Quería sólo largarme de ahí, ¿pero qué iba a decirle al viejo rancio? "Señor, disculpe, huele a mierda; ¿me deja pararme para irme a otra parte del autobús que no huela a usted?" Sí, lo hubiera hecho, excepto que no había lugar a donde ir, o claro, me hubiera bajado del transporte y tomado otro, pero vaya que la pobreza es la limitante de mis acciones. Las ventanas, ¿alguien preguntó sobre ellas? Era de esos autobuses en que las ventanas no estaban al nivel de la cabeza, sino medio metro más arriba, ahí, donde el viento entrante no habría de barrer el putrefacto aroma del hombre ollín. Y sé que yo sufrí mucho, pues mi nariz había sido la prueba de ello; terrible irritación había sentido ella, mi pobre nariz. Alguien que debió haber sufrido como yo, si no es que incluso más, fue el pasajero que iba detrás del hombre mugre. Era una dama, creo yo. Vaya apocalipsis nasal, juro que casi vomito. Esos olores, lo más horrible en cualquier universo. El infierno debe oler a un campo de flores en comparación a esta entidad que rompía el paradigma de lo apestoso. Todo esto iba acompañado de la conversación de esos dos, de mugrín y de su amigo, pláticas oscuras sobre enfermedades y sus citas con el médico, alegando que, cuando uno se enferma, así seguirá por el resto de su vida con ese malestar.

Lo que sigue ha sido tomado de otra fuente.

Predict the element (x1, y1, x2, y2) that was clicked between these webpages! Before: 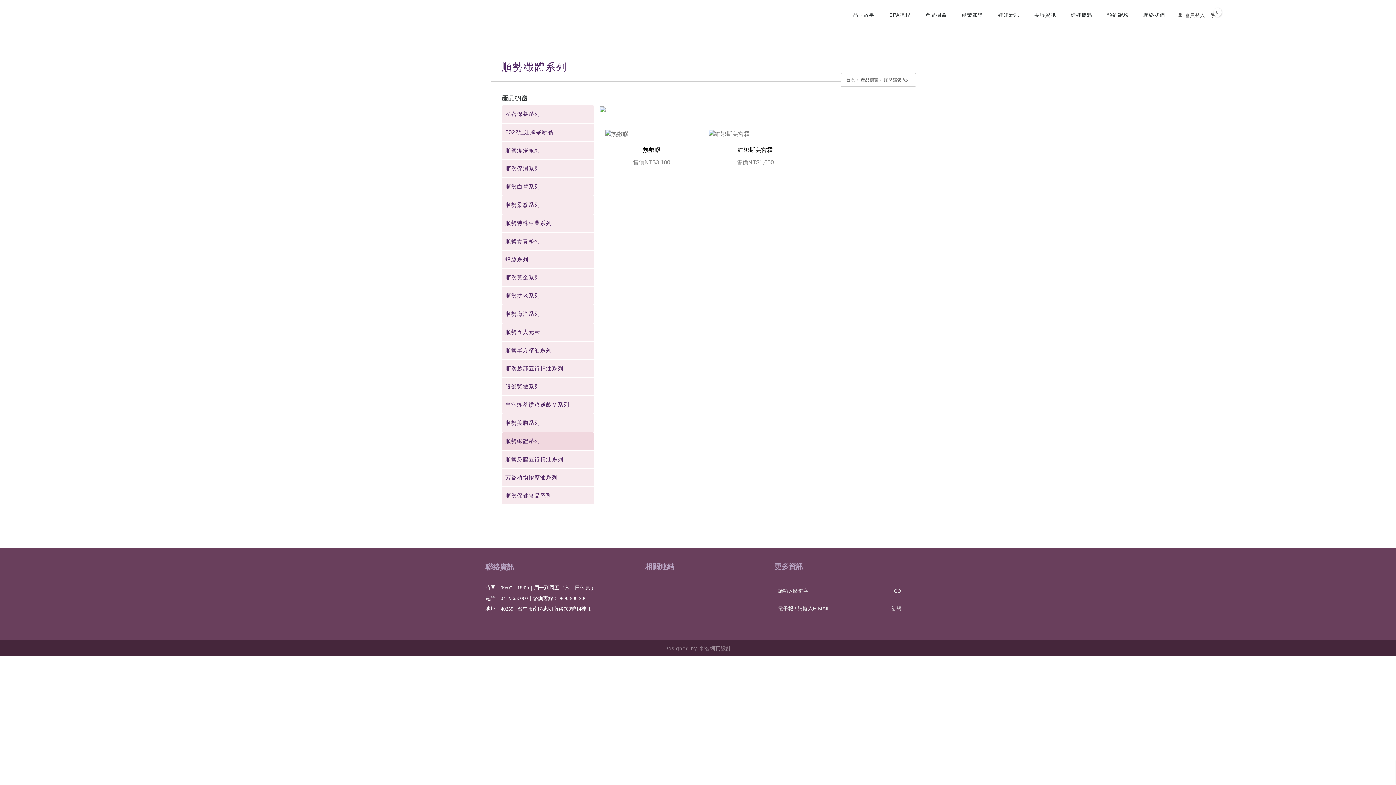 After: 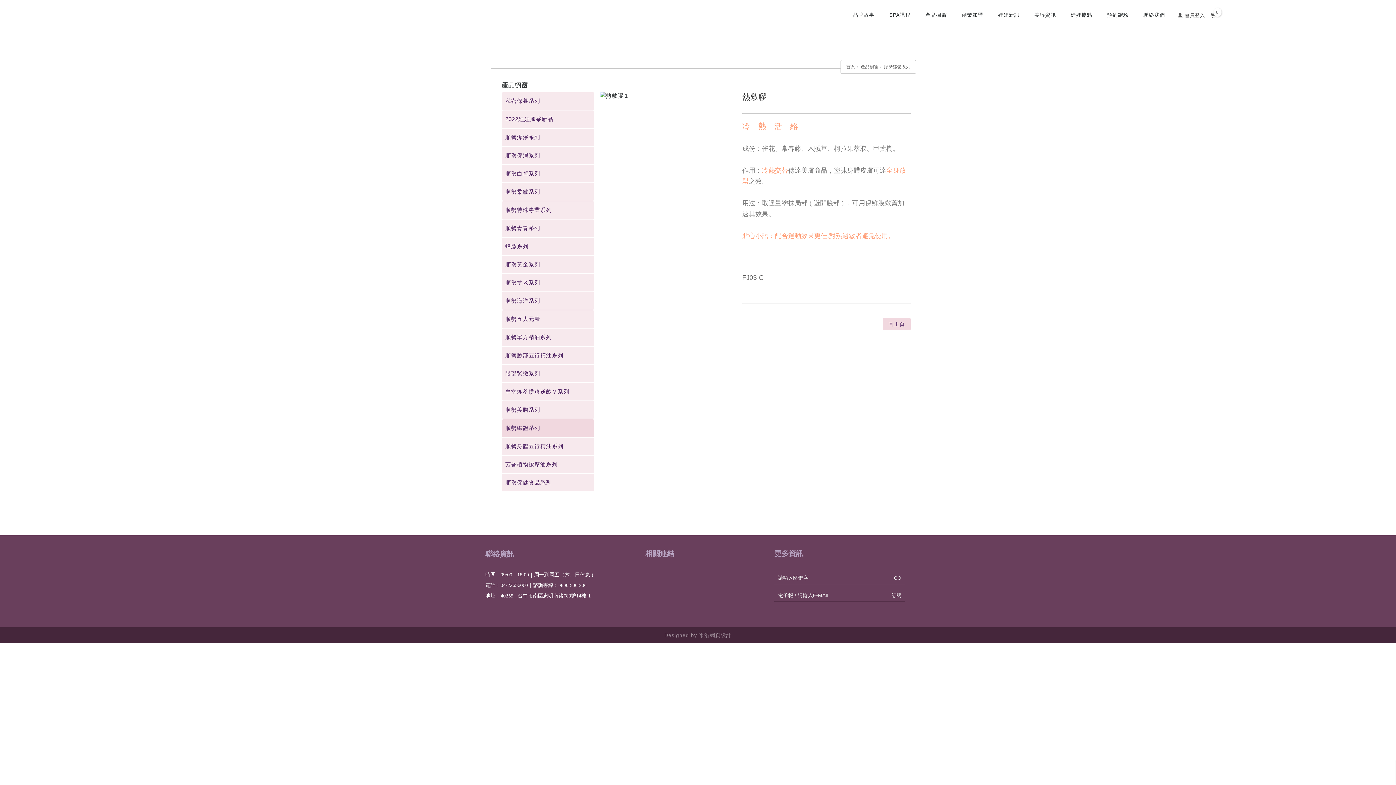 Action: bbox: (643, 146, 660, 152) label: 熱敷膠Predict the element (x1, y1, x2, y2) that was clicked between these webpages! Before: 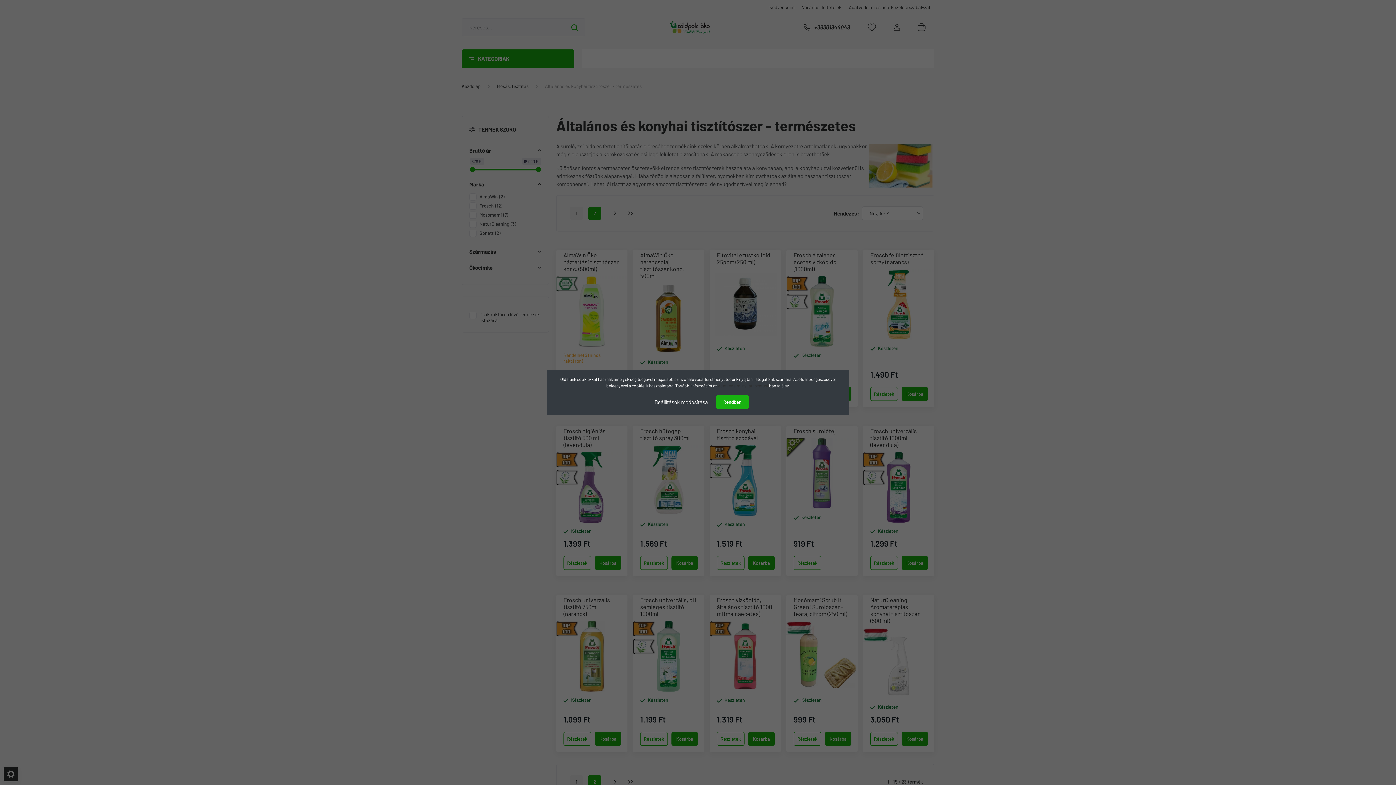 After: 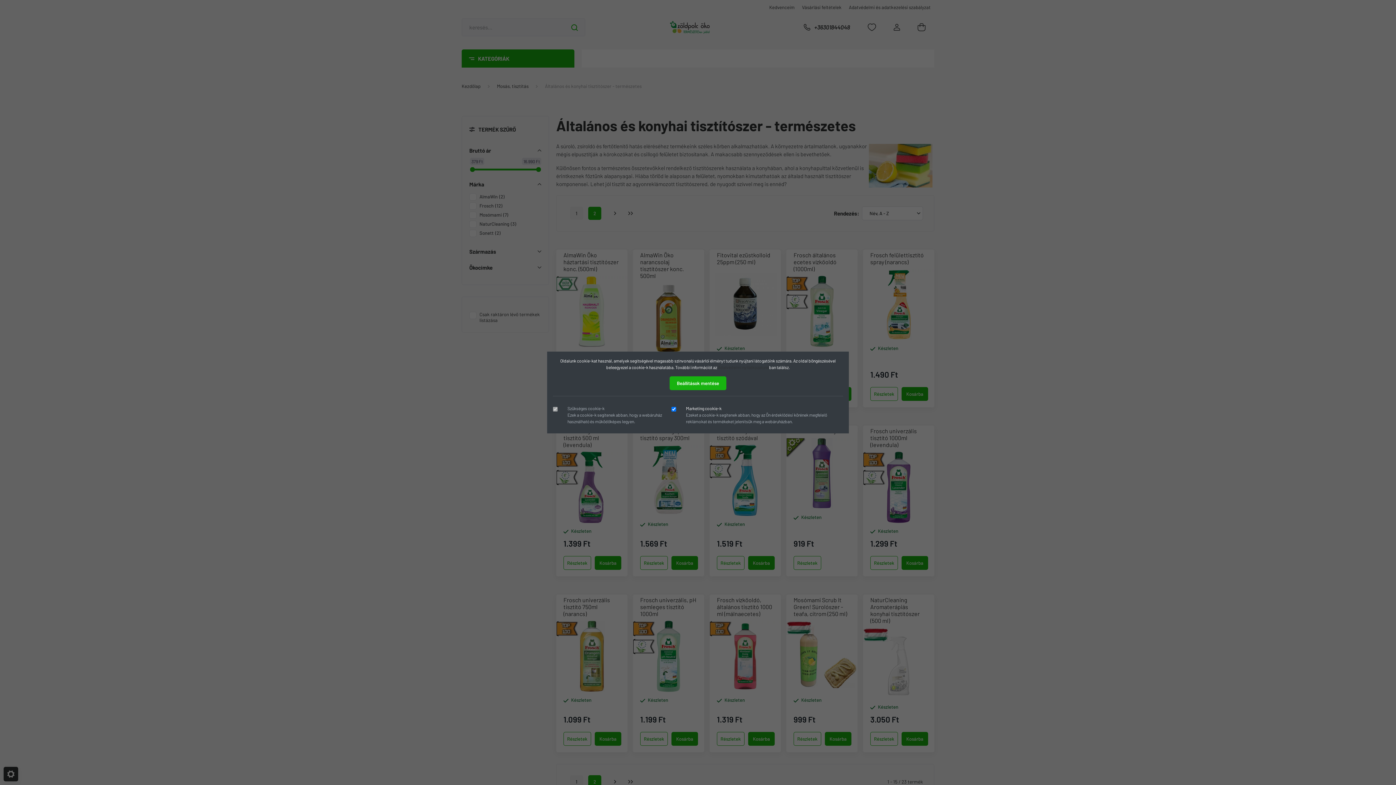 Action: bbox: (647, 394, 715, 409) label: Beállítások módosításaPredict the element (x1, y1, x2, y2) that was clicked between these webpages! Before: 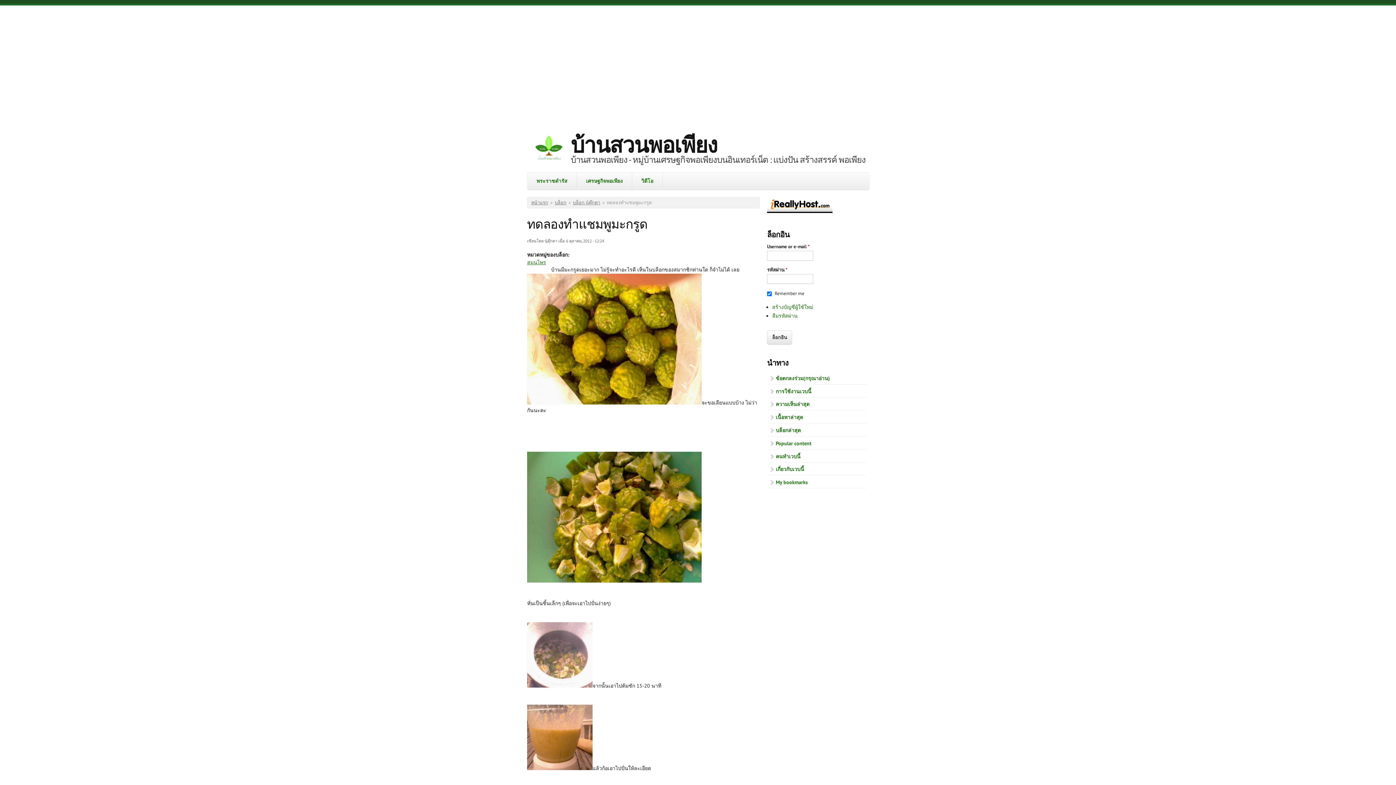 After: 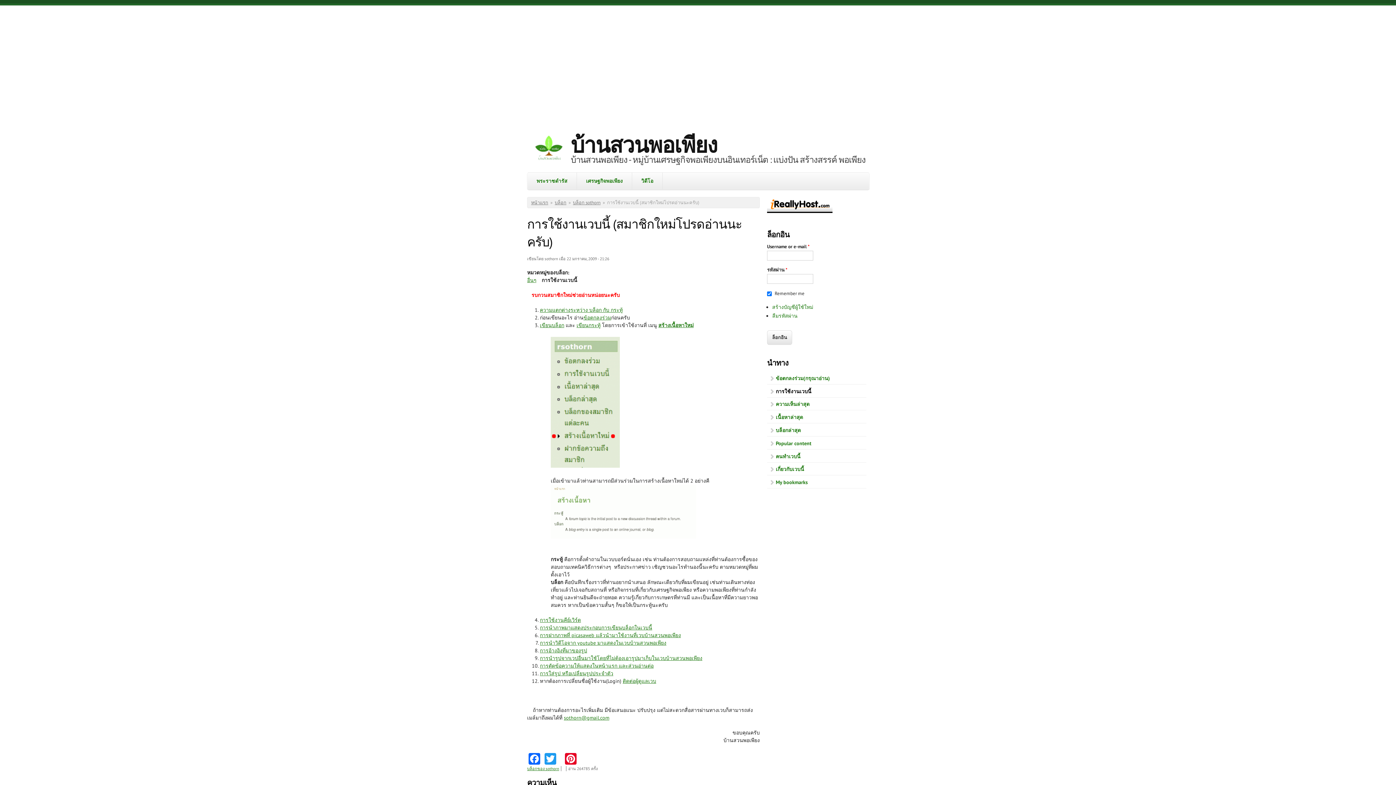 Action: bbox: (767, 385, 866, 397) label: การใช้งานเวบนี้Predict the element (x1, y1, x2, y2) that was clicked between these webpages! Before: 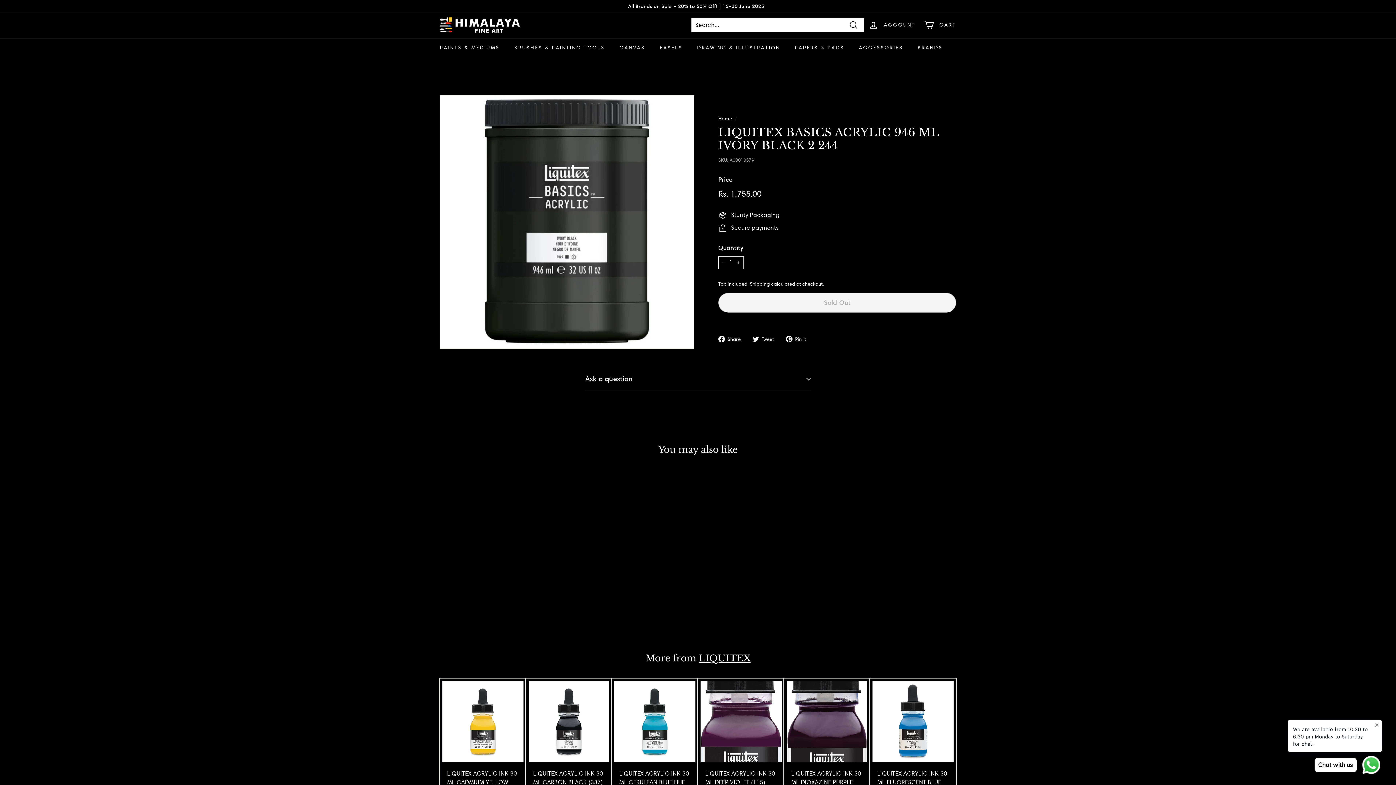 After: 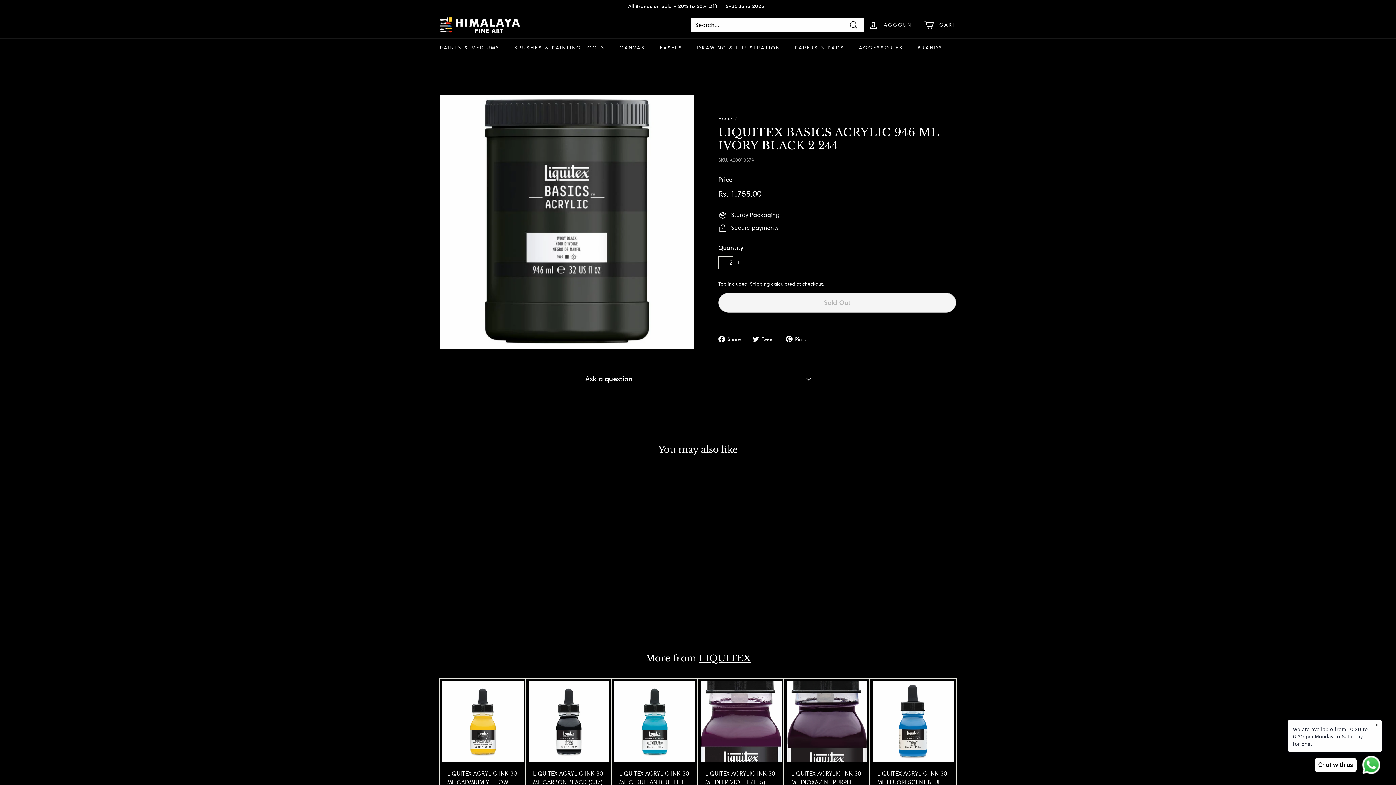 Action: label: Increase item quantity by one bbox: (733, 256, 744, 269)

Maldito sufrimiento, aminorado tan solo por el olor a humo del autobús, sí, ese que era soportable. Joder, no sé cómo alguien puede oler así de mal. Ni revolcándose en una pila de estiércol, ni defecando sobre sí mismo. No, no entiendo cómo le hizo el hombre suciedad. Hubo momentos en los cuales, mi nariz, había podido descansar de tales aromas, debido al movimiento del autobús que hacía que estos quedaran atrás. El paraíso vi yo cerca cuando, por fin, hube llegado a mi destino. Ese había sido el triunfo. Amablemente, pero asqueado, le había pedido al hombre mugre que me dejara salir. Así fue. Me dejó pasar, y cuando salí quise ver el rostro del mal, y la verdad es que su rostro coincidía con su aroma. Un tipo que, a simple vista, se veía que le importaban nada las cosas. El rostro del verdadero mal; me compadezco de quienes siguieron ahí, viajando en la carroza fétida. Yo, mientras, gozaba por estar lejos del tipo. Bajé del autobús, y lo primero que hice fue respirar todo lo que pudiera ya que, dentro del camión, no había podido hacerlo del todo bien. Pobre de mi olfato que, ese día, murió, y el día también murió.